2. Inspect physical and mechanical condition.
3. Inspect all bolted electrical connections for high resistance using low-resistance ohmmeter,
verifying tightness of accessible bolted electrical connections by calibrated torque-wrench
method.
4. Verify grounding of metering enclosure.
5. Verify the presence of surge arresters.
6. Verify that the CT ratio and the PT ratio are properly included in the meter multiplier or
the programming of the meter.
b.
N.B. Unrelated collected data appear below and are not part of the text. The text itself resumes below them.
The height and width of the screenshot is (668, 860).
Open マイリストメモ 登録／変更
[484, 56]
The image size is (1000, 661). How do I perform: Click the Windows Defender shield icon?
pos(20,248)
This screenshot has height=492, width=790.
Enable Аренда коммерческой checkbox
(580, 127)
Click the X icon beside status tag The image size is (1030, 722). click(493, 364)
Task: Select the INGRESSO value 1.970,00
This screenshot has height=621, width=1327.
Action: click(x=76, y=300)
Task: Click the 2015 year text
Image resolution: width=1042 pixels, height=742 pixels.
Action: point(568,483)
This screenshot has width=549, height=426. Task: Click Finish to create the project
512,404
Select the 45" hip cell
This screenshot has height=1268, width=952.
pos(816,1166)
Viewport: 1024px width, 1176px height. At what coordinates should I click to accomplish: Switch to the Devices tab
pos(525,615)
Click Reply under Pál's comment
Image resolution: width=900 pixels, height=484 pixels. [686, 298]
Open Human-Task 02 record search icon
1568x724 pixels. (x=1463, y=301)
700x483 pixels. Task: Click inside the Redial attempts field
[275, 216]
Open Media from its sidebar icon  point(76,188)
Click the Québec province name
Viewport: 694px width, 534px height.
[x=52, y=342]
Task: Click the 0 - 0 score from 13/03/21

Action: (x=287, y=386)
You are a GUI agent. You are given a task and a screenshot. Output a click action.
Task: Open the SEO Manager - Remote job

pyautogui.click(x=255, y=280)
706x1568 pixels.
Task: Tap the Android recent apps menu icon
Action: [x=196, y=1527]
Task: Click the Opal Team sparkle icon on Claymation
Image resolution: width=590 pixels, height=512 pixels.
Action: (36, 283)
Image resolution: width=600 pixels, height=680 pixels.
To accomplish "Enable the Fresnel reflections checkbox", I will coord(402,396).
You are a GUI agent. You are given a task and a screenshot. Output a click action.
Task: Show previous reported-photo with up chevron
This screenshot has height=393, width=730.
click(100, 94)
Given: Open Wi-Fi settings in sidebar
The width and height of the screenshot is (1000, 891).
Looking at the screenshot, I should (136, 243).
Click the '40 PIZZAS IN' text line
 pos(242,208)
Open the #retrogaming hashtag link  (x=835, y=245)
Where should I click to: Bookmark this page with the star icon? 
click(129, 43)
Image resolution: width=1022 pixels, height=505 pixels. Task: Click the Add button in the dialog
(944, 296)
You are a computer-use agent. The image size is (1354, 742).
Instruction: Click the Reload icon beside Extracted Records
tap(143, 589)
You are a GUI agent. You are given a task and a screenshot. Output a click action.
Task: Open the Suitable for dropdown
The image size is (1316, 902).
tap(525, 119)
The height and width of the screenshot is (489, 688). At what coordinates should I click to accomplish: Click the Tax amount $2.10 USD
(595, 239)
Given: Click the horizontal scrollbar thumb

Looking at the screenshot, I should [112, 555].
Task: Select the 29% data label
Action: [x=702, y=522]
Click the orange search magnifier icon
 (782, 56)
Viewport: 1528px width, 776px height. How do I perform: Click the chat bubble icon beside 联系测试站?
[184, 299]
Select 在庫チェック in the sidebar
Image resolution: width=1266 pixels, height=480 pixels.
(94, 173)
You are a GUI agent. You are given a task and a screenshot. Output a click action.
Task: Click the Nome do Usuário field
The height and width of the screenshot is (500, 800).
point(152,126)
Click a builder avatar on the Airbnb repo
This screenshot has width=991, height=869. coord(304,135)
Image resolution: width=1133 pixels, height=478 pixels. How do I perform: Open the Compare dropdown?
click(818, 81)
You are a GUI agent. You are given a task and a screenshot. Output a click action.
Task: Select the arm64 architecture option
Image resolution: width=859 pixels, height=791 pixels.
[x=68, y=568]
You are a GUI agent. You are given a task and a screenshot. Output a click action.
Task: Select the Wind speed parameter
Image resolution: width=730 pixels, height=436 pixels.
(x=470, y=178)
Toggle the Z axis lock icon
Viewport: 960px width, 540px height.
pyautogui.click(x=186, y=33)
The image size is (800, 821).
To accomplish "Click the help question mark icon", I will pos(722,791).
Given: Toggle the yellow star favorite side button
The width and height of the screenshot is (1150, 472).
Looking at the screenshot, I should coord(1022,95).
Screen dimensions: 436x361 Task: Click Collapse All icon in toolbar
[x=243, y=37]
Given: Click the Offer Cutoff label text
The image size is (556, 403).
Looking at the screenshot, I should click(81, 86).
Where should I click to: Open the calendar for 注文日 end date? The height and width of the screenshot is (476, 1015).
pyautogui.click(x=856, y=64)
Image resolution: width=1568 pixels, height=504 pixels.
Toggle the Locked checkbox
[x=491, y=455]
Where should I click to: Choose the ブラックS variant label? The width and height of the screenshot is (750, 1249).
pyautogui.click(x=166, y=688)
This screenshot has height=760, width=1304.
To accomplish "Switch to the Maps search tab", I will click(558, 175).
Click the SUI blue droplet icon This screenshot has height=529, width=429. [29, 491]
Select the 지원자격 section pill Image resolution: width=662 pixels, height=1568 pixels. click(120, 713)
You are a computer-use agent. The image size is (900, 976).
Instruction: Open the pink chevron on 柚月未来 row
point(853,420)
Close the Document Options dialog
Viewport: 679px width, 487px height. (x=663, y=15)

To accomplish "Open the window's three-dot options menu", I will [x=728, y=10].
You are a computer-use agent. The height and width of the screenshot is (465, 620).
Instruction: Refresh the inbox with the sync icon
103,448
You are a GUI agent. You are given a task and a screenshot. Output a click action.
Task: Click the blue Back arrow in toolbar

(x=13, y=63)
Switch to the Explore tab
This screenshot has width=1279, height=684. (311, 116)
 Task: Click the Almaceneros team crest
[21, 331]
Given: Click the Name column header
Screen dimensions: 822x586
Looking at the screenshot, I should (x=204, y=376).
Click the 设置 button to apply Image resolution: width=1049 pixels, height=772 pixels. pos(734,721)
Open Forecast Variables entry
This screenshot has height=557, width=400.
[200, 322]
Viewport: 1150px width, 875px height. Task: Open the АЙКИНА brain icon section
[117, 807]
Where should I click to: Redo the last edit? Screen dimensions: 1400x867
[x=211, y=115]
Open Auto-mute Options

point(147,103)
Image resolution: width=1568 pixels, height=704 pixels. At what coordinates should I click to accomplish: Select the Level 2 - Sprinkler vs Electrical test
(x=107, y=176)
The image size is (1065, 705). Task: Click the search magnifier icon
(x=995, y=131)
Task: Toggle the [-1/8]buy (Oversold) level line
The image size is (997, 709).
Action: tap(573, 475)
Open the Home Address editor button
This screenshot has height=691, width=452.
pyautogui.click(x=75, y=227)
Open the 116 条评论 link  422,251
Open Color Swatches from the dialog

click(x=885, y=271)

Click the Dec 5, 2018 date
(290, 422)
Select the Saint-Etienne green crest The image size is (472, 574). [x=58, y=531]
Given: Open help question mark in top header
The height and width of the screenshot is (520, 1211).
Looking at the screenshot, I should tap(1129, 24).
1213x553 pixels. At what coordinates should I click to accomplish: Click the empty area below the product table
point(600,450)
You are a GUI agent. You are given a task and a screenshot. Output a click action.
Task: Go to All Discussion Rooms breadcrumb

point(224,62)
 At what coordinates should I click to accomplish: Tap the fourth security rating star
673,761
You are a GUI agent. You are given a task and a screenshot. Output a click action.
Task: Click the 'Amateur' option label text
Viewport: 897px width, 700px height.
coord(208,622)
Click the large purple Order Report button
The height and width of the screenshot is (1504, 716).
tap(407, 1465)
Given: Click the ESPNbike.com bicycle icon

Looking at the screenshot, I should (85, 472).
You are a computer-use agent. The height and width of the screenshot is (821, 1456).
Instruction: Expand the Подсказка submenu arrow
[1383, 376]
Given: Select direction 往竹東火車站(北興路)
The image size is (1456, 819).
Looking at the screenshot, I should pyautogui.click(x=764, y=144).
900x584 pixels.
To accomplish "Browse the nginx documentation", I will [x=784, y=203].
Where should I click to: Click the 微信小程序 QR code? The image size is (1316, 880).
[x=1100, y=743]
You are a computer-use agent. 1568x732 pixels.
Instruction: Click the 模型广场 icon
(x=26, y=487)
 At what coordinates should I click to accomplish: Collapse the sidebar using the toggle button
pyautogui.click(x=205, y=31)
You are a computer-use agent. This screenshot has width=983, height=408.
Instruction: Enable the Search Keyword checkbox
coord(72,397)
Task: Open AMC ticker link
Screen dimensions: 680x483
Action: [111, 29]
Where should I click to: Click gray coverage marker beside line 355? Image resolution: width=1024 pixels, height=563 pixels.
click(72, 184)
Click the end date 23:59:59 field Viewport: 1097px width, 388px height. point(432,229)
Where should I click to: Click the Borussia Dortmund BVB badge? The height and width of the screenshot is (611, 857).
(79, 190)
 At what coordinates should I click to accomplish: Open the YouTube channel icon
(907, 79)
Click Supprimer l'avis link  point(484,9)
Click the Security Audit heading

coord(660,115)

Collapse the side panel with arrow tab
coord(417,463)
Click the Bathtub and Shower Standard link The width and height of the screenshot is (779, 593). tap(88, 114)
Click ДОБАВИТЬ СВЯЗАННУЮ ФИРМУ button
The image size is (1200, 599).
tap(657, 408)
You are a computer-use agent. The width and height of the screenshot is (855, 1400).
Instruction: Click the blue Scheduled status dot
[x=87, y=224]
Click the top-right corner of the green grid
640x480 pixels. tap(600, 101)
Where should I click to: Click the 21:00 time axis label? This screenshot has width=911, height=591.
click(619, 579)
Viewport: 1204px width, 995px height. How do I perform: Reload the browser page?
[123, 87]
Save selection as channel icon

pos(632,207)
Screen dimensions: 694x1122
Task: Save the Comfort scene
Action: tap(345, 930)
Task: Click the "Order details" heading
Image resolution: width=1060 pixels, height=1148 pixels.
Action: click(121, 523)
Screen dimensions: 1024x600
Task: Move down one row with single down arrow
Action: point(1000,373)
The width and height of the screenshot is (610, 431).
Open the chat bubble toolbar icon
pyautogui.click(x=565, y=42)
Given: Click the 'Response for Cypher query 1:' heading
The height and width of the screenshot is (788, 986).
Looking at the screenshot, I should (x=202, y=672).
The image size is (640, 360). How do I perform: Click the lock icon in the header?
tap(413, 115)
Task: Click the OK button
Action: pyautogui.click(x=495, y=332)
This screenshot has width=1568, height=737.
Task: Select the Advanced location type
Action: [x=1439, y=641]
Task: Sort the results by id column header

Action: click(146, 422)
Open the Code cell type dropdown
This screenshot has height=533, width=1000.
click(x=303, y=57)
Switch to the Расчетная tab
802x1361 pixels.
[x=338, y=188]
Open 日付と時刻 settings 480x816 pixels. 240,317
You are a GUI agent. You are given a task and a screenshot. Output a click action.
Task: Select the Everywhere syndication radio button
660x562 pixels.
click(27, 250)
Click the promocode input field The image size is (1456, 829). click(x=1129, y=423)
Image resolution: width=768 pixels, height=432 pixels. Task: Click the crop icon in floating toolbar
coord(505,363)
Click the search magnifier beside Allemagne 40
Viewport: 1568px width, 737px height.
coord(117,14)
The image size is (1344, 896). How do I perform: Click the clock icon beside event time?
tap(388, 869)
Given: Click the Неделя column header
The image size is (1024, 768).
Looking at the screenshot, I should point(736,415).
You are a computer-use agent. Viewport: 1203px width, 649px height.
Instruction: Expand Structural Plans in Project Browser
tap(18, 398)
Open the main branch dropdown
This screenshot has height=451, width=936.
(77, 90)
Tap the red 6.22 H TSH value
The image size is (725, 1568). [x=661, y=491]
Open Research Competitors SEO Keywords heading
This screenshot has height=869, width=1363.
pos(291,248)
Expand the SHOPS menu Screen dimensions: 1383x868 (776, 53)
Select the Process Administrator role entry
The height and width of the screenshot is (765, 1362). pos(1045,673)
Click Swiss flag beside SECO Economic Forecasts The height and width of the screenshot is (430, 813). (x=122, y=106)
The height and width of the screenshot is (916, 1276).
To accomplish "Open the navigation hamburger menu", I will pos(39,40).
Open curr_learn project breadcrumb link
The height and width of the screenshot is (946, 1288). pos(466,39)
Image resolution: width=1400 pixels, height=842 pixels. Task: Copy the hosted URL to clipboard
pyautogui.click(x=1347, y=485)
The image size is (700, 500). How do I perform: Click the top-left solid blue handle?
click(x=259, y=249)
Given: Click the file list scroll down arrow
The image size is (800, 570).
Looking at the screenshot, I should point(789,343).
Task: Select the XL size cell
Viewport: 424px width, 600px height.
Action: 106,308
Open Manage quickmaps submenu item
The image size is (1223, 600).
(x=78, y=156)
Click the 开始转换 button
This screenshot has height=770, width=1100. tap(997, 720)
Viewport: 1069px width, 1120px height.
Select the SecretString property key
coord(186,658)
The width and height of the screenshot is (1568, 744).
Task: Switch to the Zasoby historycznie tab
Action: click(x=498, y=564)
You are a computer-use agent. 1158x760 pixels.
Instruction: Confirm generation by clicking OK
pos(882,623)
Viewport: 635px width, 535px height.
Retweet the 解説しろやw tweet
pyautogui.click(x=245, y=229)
Electrical tests
[1. Calibrate watthour meters according to manufacturer's published data.]
2. Verify that correct multiplier has been placed on face or meter where applicable.
3. Prior to system acceptance, the Contractor will demonstrate and confirm the meter is properly
wired and is displaying correct and accurate electrical information.
3.3.1.2 Current Transformers
a. Visual and mechanical inspection
1. Compare equipment nameplate data with specification and approved shop drawings.
2. Inspect physical and mechanical condition.
3. Verify correct connection.
4. Inspect all bolted electrical connections for high resistance using low-resistance ohmmeter,
verifying tightness of accessible bolted electrical connections by calibrated torque-wrench
method.
5. Verify that required grounding and shorting connections provide good contact.
b. Electrical tests
1. Perform resistance measurements through all bolted connections with low-resistance ohmmeter,
if applicable.
2. Perform insulation-resistance test.
3. Perform a polarity test.
4. Perform a ratio-verification test.
3.3.1.3 Potential Transformers
a. Visual and mechanical inspection
1. PT's are rigidly mounted.
2. PT's are correct voltage.
3. Verify that adequate clearances exist between primary and secondary circuit.
b. Electrical tests
1. Perform a ratio-verification test.
3.3.2 Follow-Up System Function Verification
Upon completion of acceptance checks and tests, the Contractor shall show by demonstration in service that circuits
and devices are in good operating condition and properly performing the intended function. As an exception to
requirements stated elsewhere in the contract, the Contracting Officer shall be given 5 working days' advance
notice of the dates and times of checking and testing.
3.3.3 Training
The Contractor shall conduct a training course for meter configuration, operation, and maintenance of the system
as specified. The training shall be oriented for all components and systems installed under this contract. Training
manuals shall be delivered for [_____] trainees with two additional copies delivered for archiving at the project
site. The Contractor shall furnish all audiovisual equipment and all other training materials and supplies. A
training day is defined as eight hours of classroom instruction, including two 15-minute breaks and excluding
lunchtime, Monday through Friday, during the daytime shift in effect at the training facility. For guidance in
planning the required instruction, the Contractor shall assume that attendees have a high school education or
equivalent, and are familiar with utility systems. Approval of the planned training schedule shall be obtained
from the Government at least 30 days prior to the training.
a. Training: The course shall be taught at the project site within thirty days after completion of the
installation for a period of one [_____] day(s). A maximum of [6][_____] personnel will attend the course.
The training shall include:
1. Physical layout of each piece of hardware.
2. Meter configuration, troubleshooting and diagnostics procedures.
3. Repair instructions.
4. Preventive maintenance procedures and schedules.
5. Testing and calibration procedures.